In an action to recover damages for personal injuries, the plaintiff appeals, as limited by his brief, from so much of an order of the Supreme Court, Kings County (Genovesi, J.), dated February 4, 2016, as granted that branch of the motion of the defendant City of New York which was for summary judgment dismissing the complaint insofar as asserted against it.
ORDERED that the order is affirmed insofar as appealed from, with costs.
On March 9, 2013, the plaintiff allegedly fell due to a defect in the sidewalk abutting premises located on Barbey Street in Brooklyn. The plaintiff commenced this action against, among others, the City of New York. The City moved, inter alia, for summary judgment dismissing the complaint insofar as asserted against it, contending that it did not have prior written notice of the defect at issue. In support of the motion, the City submitted, among other things, transcripts of the deposition testimony and General Municipal Law § 50–h hearing testimony of the plaintiff, photographs of the accident site, and a Big Apple map with a “key to map symbols” served upon the New York City Department of Transportation in 2003. The plaintiff testified that the sidewalk was “broken” and that there was “something like a hole” in the sidewalk. He also identified the alleged defect using photographs which he stated accurately depicted the condition as it existed at the time of the accident. In opposition to the motion, the plaintiff contended that the Big Apple map constituted prior written notice of the defect since it contained a straight vertical line in the area where the accident occurred. According to the key to the Big Apple map symbols, a straight vertical line denoted a “[r]aised or uneven portion of sidewalk.” The Supreme Court granted the City's motion.

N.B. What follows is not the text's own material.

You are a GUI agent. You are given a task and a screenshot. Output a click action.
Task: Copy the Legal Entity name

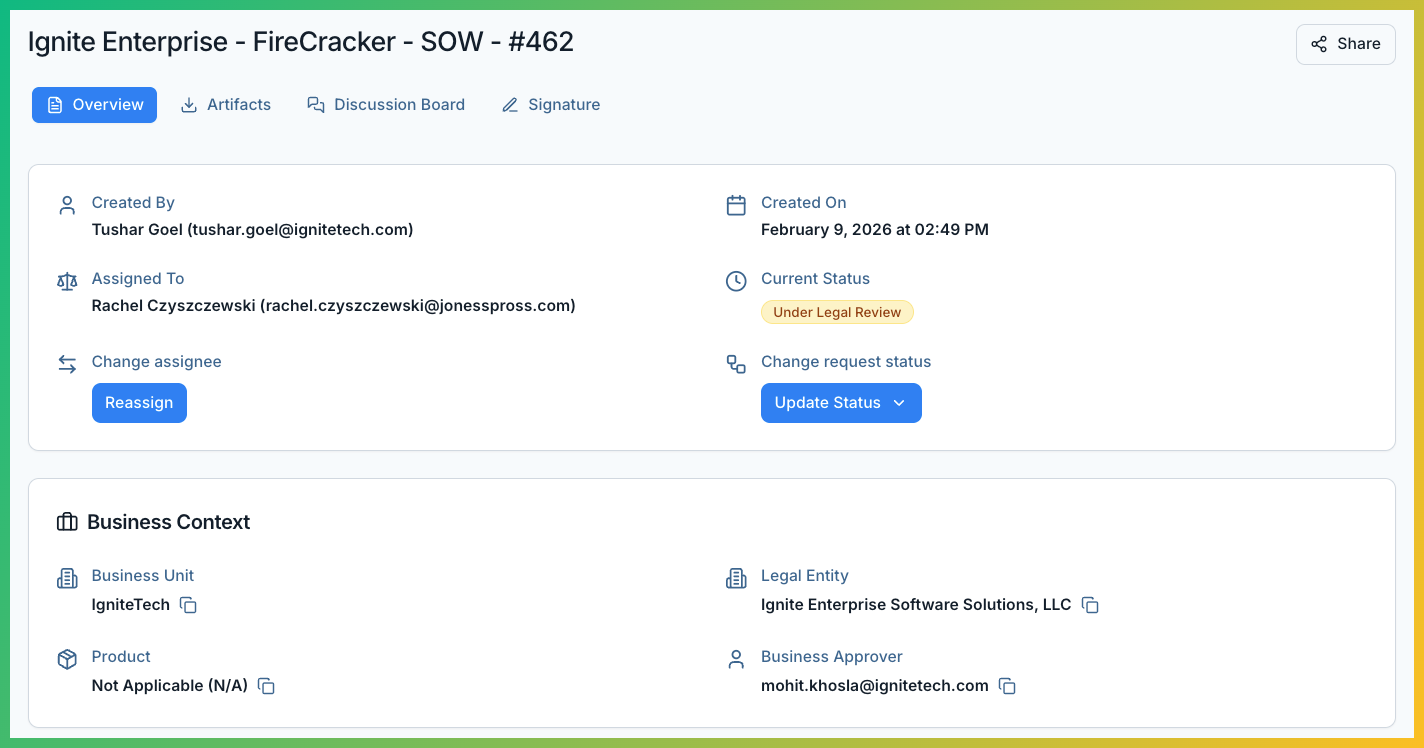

“Prior written notice of a defect is a condition precedent which a plaintiff is required to plead and prove to maintain an action against the City” (Daniels v. City of New York, 91 AD3d 699, 700). “A Big Apple map submitted to the Department of Transportation may serve as prior written notice of a defective condition” (Walker v. Jenkins, 137 AD3d 1014, 1015; see Katz v. City of New York, 87 N.Y.2d 241, 243; Vertsberger v. City of New York, 34 AD3d 453, 455; Cassuto v. City of New York, 23 AD3d 423, 424).
Here, in opposition to the City's demonstration of its prima facie entitlement to judgment as a matter of law, the plaintiff failed to raise a triable issue of fact (see Alvarez v. Prospect Hosp., 68 N.Y.2d 320, 324). Contrary to the plaintiff's contention, in light of the plaintiff's testimony and the photographic evidence, the vertical straight line contained in the Big Apple map did not provide notice of the specific condition which allegedly caused the plaintiff to fall (see D'Onofrio v. City of New York, 11 NY3d 581, 585; Roldan v. City of New York, 36 AD3d 484; Camacho v. City of New York, 218 A.D.2d 725, 726; cf. Patane v. City of New York, 284 A.D.2d 513, 514–515).
Accordingly, the Supreme Court properly granted that branch of the City's motion which was for summary judgment dismissing the complaint insofar as asserted against it.